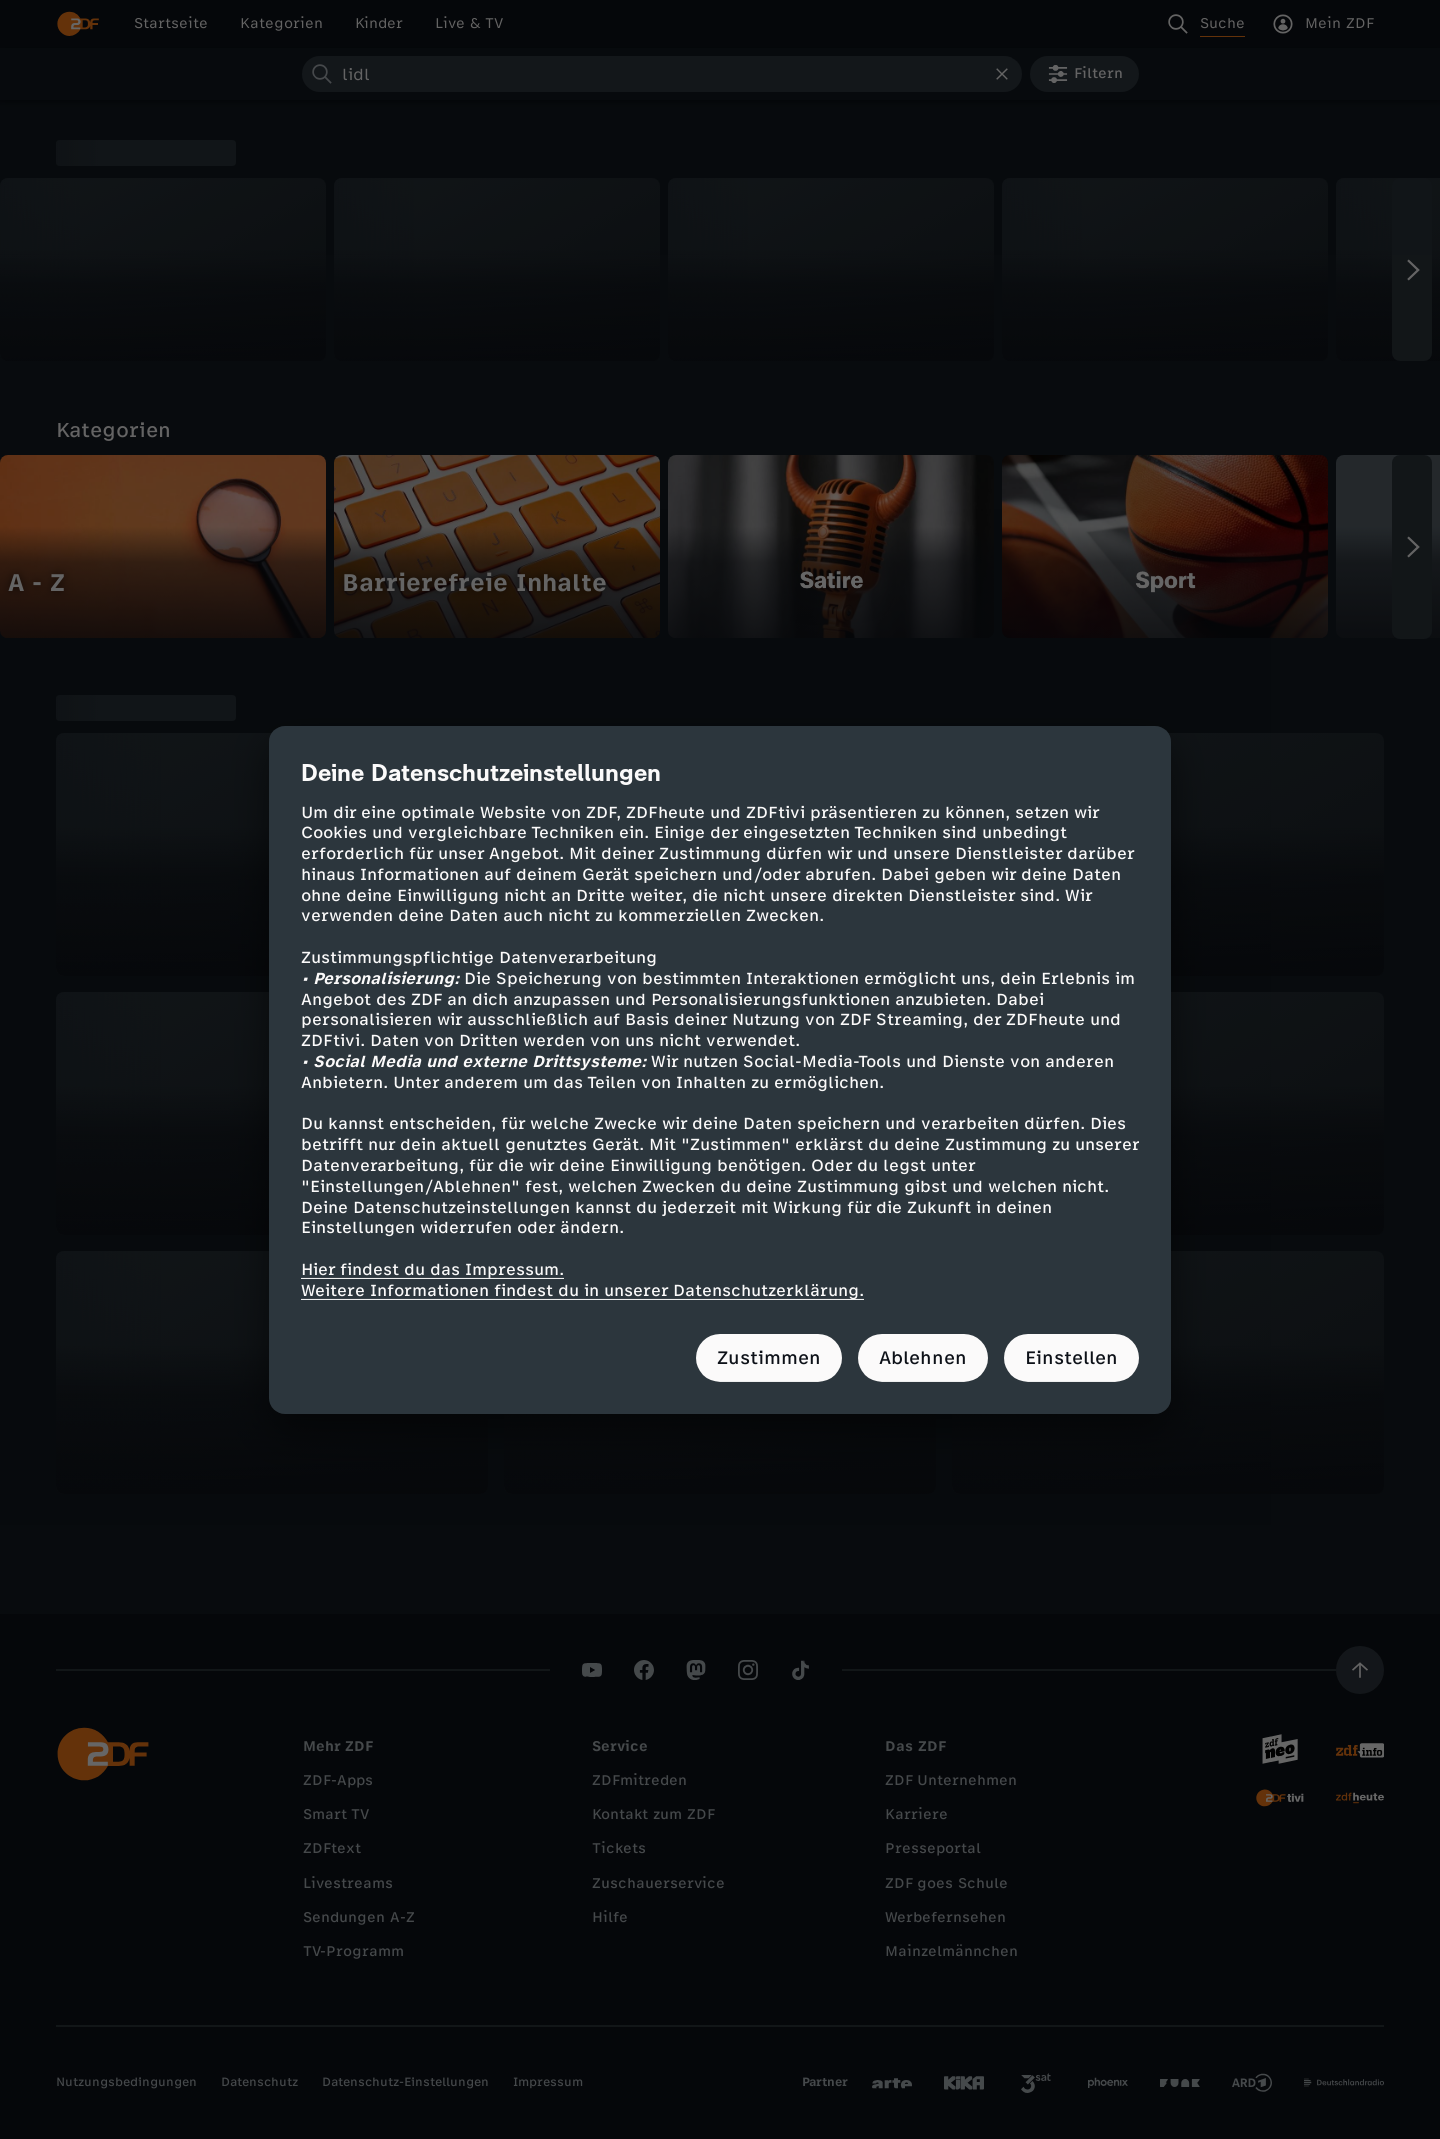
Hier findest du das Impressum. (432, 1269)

...

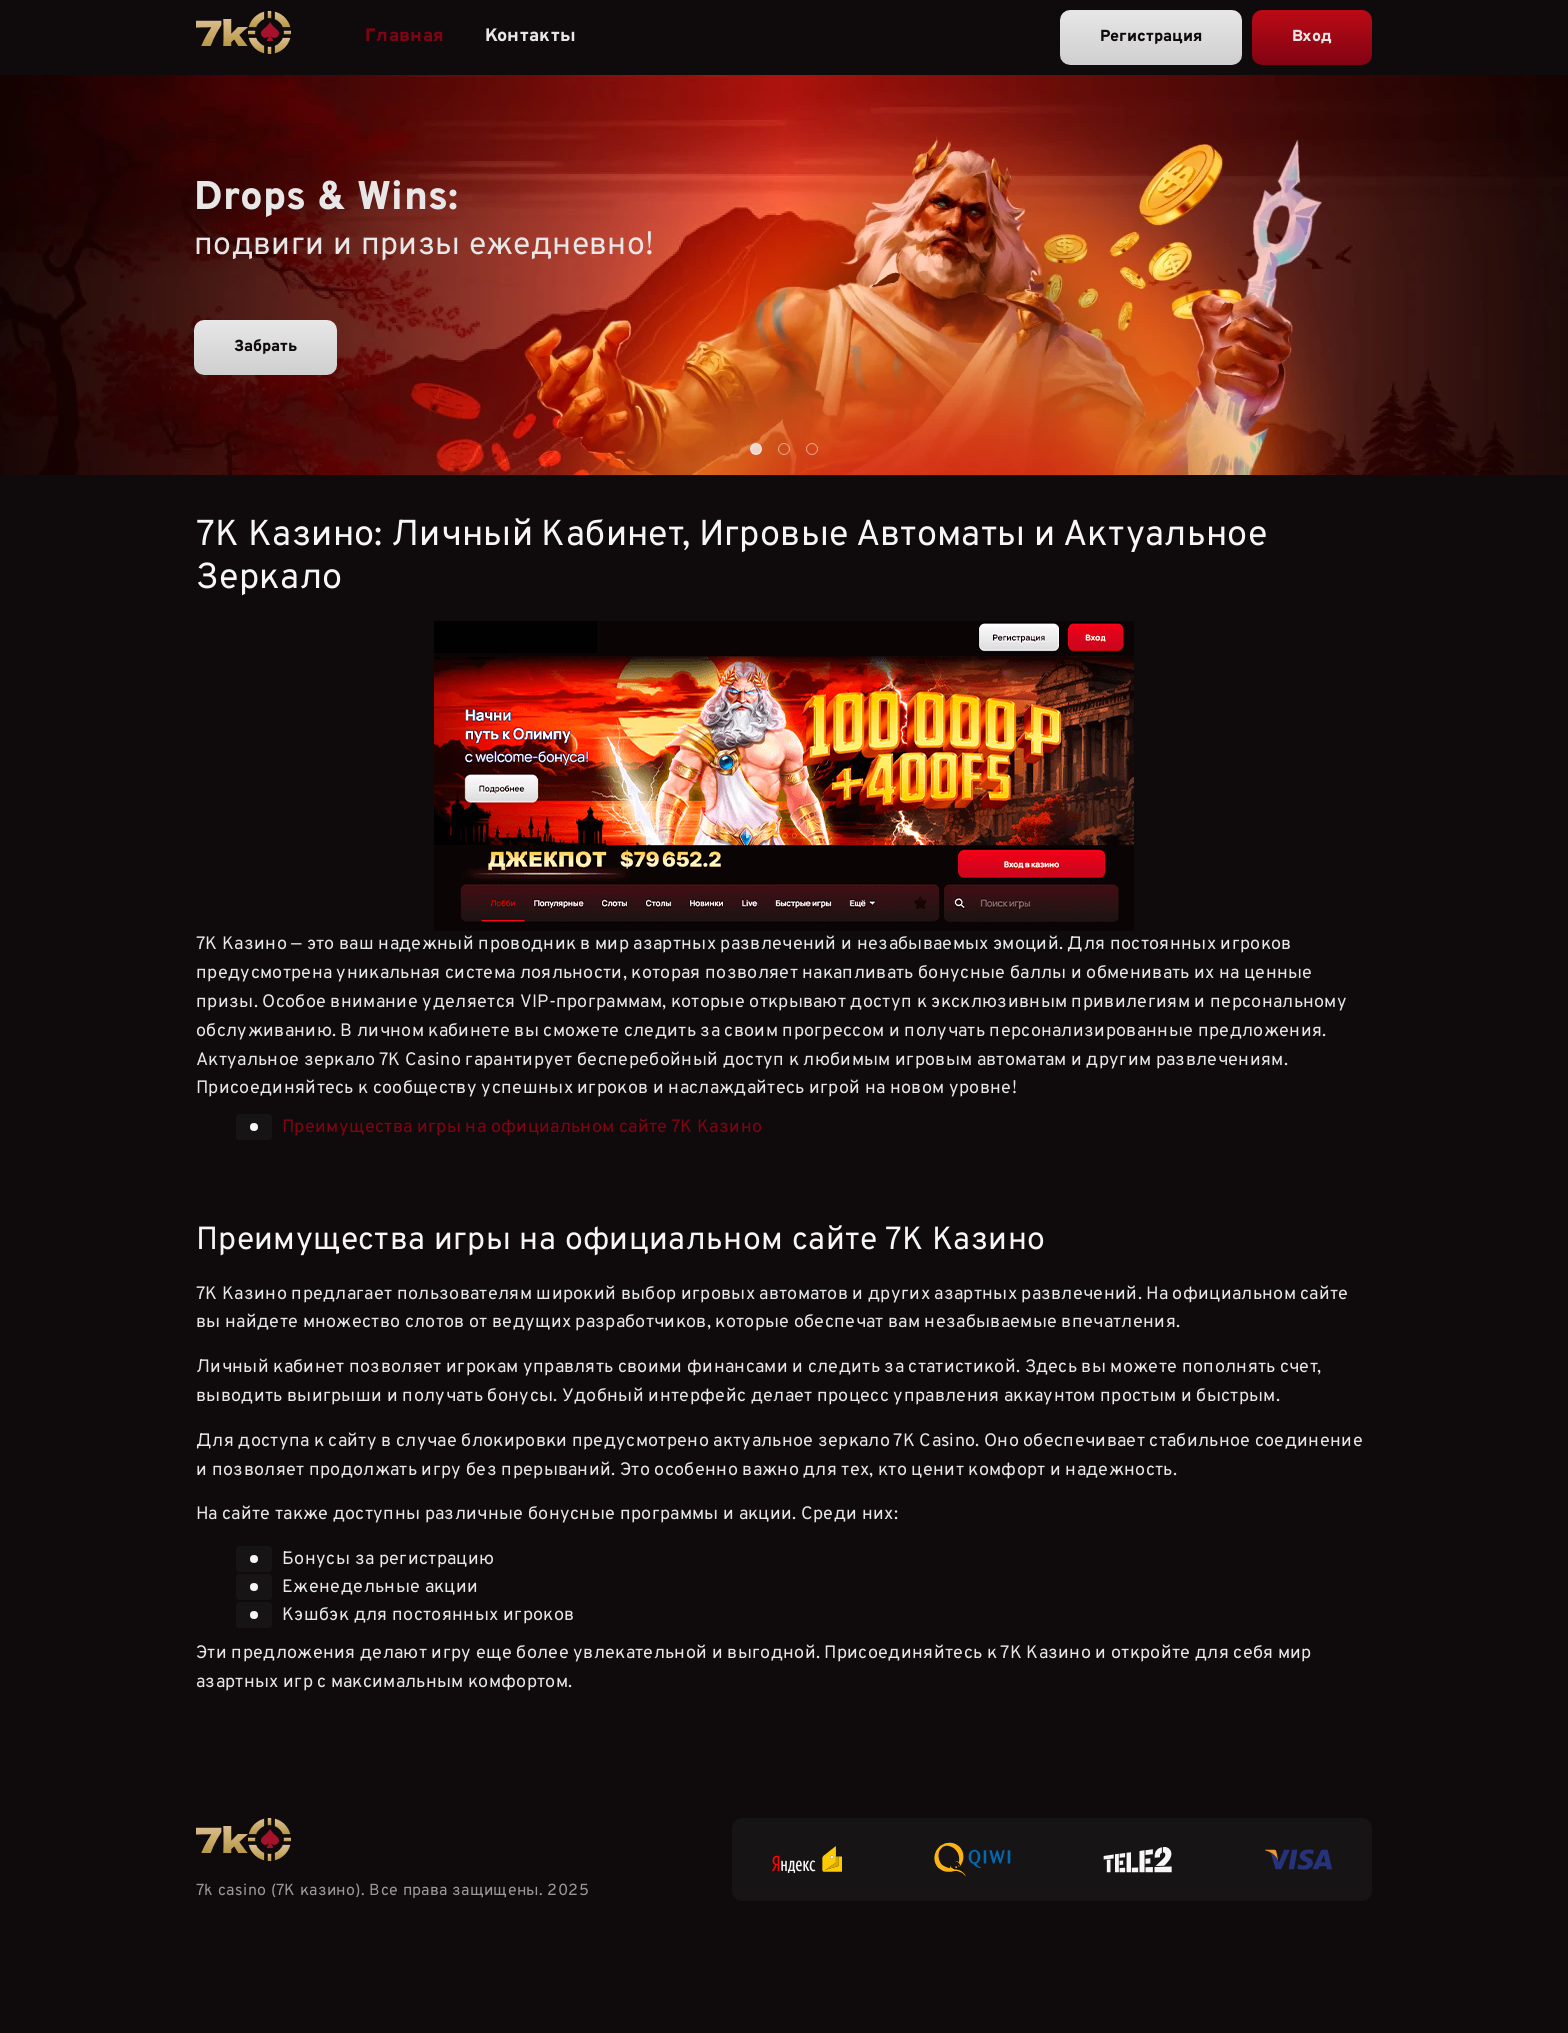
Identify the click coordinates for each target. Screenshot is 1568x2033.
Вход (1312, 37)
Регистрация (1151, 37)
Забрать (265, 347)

Task directions -> Print everything from the line containing "Identify the click" down to the line containing "Забрать (265, 347)", with both of those lines included, exactly as they appear.

Task response ->
Identify the click coordinates for each target. Screenshot is 1568x2033.
Вход (1312, 37)
Регистрация (1151, 37)
Забрать (265, 347)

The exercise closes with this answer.